Pour les directions des différents réseaux sociaux, l’audimat est l’objectif ultime. Il faut retenir les utilisateurs en leur servant des contenus les engageant à rester le plus longtemps possible. Leur logique n’a rien d’éthique, il s’agit uniquement de multiplier le plus possible les réactions, « like », commentaires, etc. Les « algorithmes de recommandation » vont interpréter les réactions, même négatives, comme un signal positif ; et cela favorise les contenus les plus extrêmes. On pourrait débattre à l’infini sur les réseaux, simple miroir d’une société polarisée ou cause de la montée des extrêmes : c’est le vieux débat de la poule et de l’œuf. En pratique, la haine va se propager, plus ou moins vite selon le réseau, en « engageant » l’utilisateur au départ neutre vers des contenus inconnus par lui, en créant des « bulles de filtre » ; ou, pour ceux déjà tentés par des messages haineux, vers une chaîne de recommandations de plus en plus radicales. Chaque plateforme a un algorithme adapté à son format (texte, vidéo, images), ce qui affecte la vitesse et l'ampleur de la diffusion de la haine antisémite. Une analyse comparative peut révéler des vulnérabilités spécifiques à chacune d’entre elles : saluons ici le grand travail effectué par l’ADL (« Anti Defamation League ») aux États-Unis.
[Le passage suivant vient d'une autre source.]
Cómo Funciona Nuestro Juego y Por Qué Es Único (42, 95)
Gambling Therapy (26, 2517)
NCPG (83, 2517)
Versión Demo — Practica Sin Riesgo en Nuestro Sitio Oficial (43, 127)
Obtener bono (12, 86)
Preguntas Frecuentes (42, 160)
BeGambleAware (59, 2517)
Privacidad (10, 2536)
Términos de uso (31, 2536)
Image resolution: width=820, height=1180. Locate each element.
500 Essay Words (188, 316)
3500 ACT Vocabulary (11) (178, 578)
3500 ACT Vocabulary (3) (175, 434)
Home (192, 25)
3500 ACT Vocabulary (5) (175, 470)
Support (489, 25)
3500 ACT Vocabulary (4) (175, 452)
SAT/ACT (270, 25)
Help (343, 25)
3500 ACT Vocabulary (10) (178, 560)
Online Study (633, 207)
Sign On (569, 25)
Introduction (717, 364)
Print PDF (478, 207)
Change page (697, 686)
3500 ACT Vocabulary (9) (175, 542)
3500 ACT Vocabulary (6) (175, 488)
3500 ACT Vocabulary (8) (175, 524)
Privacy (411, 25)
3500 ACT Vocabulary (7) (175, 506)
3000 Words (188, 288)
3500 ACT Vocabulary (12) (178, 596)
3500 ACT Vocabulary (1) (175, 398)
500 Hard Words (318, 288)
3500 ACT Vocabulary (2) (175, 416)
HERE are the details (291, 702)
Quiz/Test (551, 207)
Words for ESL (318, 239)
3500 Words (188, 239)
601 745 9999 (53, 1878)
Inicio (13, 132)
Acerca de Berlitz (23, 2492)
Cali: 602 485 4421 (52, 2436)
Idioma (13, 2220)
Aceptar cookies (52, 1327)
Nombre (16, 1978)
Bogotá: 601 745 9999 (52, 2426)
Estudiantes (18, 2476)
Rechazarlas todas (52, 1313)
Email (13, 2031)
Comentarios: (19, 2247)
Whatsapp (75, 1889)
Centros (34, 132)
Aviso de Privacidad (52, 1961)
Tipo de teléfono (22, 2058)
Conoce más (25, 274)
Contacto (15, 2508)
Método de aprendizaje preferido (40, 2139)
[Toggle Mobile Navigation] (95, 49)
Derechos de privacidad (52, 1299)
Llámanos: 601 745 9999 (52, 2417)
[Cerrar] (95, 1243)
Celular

Réseau largement apprécié par les plus jeunes – quoi que talonné maintenant par Instagram – la plateforme chinoise est de plus en plus dénoncée dans le monde. Dans un éditorial récent sur France Inter, Anne Rosencher la qualifiait ainsi : « cet algorithme chinois, c’est la guerre par d’autres moyens ». Il a été ainsi démontré qu’il est l'un des plus agressifs pour la découverte de contenus, en servant des vidéos courtes et particulièrement addictives basées sur des signaux comme le temps de visionnage. Le contenu anti israélien a été ainsi massivement encouragé, surtout après le 7 octobre 2023 où le ratio était de 54 contre 1 pour les publications pro-israéliennes. Conséquence directe, les tropes antisémites y sont encouragés dans la foulée. La quasi-absence de modération humaine n’apporte aucun correctif. Faut-il s’en étonner ? Tik Tok, maintenant sous contrôle aux États-Unis mais pas dans l’Union européenne, favorise en parallèle l’entrisme islamiste comme le dévoilait une note récente du ministère de l’Intérieur.
Moins important au niveau de son audimat, mais plus élitiste par la présence exceptionnelle d’acteurs de la vie politique et médiatique, ce réseau joue les apprentis sorciers différemment. Son algorithme priorise les posts « engagés » et « viraux ». L’utilisateur a deux modes d’entrée, l’un reprenant les publications des comptes suivis ; et un autre dit « For You » ; qui recommande du contenu de comptes non suivis mais « faisant le buzz ». Sous Elon Musk, les changements ont fortement réduit la modération : seulement 22 % des contenus haineux signalés sont supprimés.
Ces deux plateformes ont des publics différents, Facebook réseau « historique » ayant un public nettement plus âgé et sans doute moins réactif que le second. Ils utilisent des algorithmes basés sur les groupes, les « like » et les partages, favorisant les communautés fermées : la haine peut y incuber, mais aussi des mobilisations parfois violentes, comme on l’a vu lors de la crise des Gilets Jaunes. Meta a des outils de modération qui semblent plus robustes ; mais les « groupes privés » – et qui sont par définition plus opaques –, peuvent avoir une influence encore plus pernicieuse.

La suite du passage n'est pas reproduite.